» **TASKS TO CARRY OUT**
A. List the problems that the reviewer of Salvation City says a story about the United States after a pandemic should be dealing with.
B. Rewrite the part of the Salvation City review starting with "I really liked" and going on through "community of believers.", putting "war" in place of "pandemic".
C. Summarize the Salvation City review in two sentences.

» **SELECTED EXTRACT**
- - - - - - -

Friday, May 6, 2011

Review: Salvation City by Sigrid Nunez

Salvation CityTitle: Salvation City

Author: Sigrid Nunez

Pages: 280 (I have an ARC, so page numbers in finished copies may differ)

Source: Publisher for review

Rating: 6/10

Summary (From back of book):

After a flu pandemic has killed large numbers of people worldwide, the United States has grown increasingly anarchic. Orphaned Cole Vining is lucky to have found refuge with an evangelical pastor and his family in sheltered Salvation City, which has been spared much of the devastation.

But it's a starkly different community from the one Cole has known, and he struggles what his changed world means for him. As those around him become increasingly fixated on their vision of utopia -- so different from his own parents' drams -- Cole imagines building a new and different future for himself.

My Two Cents:

I really liked the concept of this book. A ravaged United States, and world, after a pandemic should create a really rich opportunity to explore a lot of deep issues, right? We should be dealing with food shortages and cleanup and broken families and a crumbling government. But, there's really not much of that here in this book. This book, mostly, is about Cole's suddenly different life, going from an atheistic home of free-thinkers to the home of an almost frighteningly evangelical pastor and his tiny little community of believers.

- - - - - - -

» **DATA LISTING**
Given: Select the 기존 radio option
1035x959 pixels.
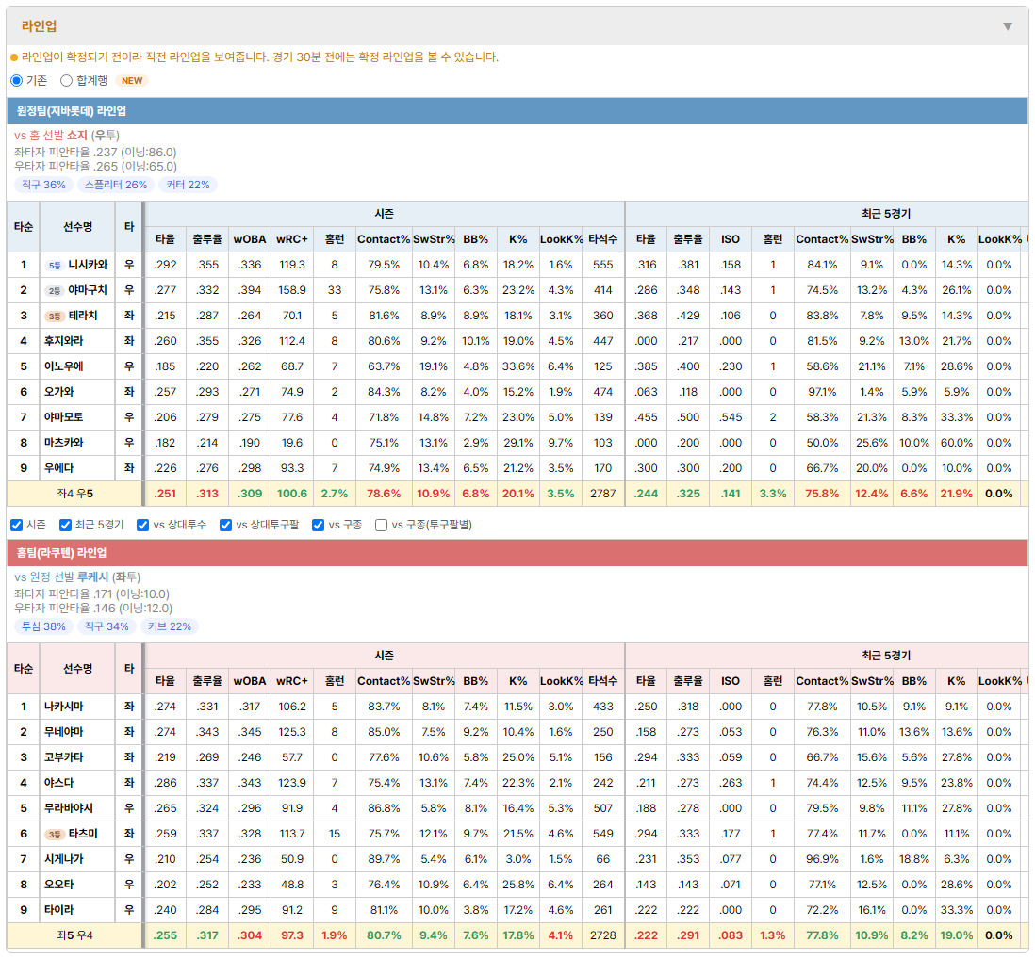Looking at the screenshot, I should pos(17,80).
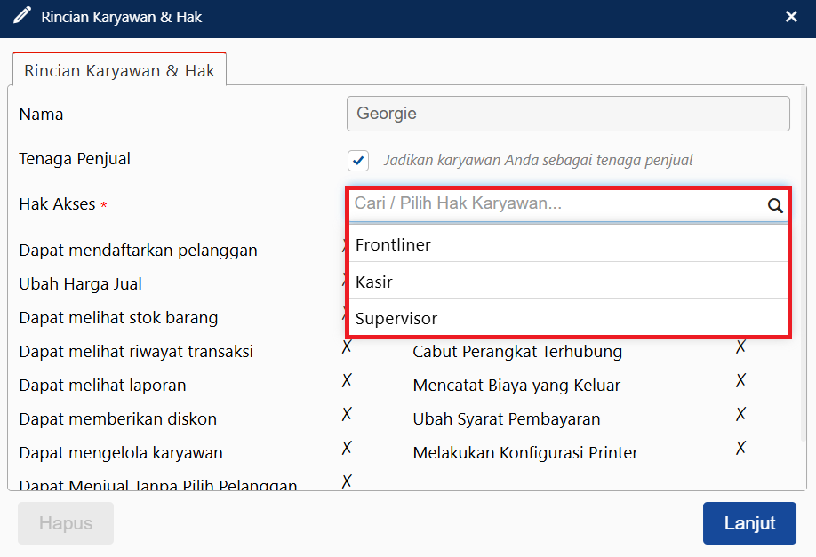This screenshot has height=557, width=816.
Task: Click X mark beside Dapat melihat riwayat transaksi
Action: point(347,346)
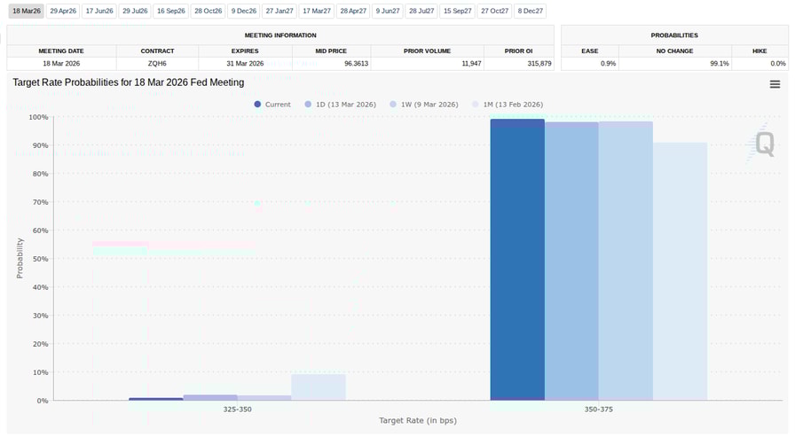Switch to the 29 Apr26 meeting tab

(x=63, y=12)
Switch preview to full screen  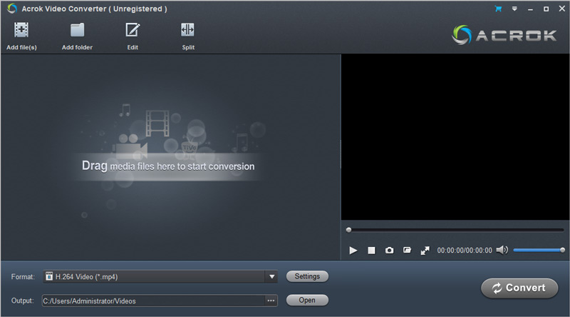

- - - - - - -

» **PROBLEM SOLUTIONS**
A.
food shortages
cleanup
broken families
a crumbling government

B.
I really liked the concept of this book. A ravaged United States, and world, after a war should create a really rich opportunity to explore a lot of deep issues, right? We should be dealing with food shortages and cleanup and broken families and a crumbling government. But, there's really not much of that here in this book. This book, mostly, is about Cole's suddenly different life, going from an atheistic home of free-thinkers to the home of an almost frighteningly evangelical pastor and his tiny little community of believers.

C. The review gives Sigrid Nunez's Salvation City a rating of 6/10, and the book follows orphaned Cole Vining, who finds refuge with an evangelical pastor and his family in Salvation City after a flu pandemic. The reviewer liked the concept but found that the book says little about the aftermath of the pandemic and is mostly about Cole's move from an atheistic home of free-thinkers to the pastor's small community of believers.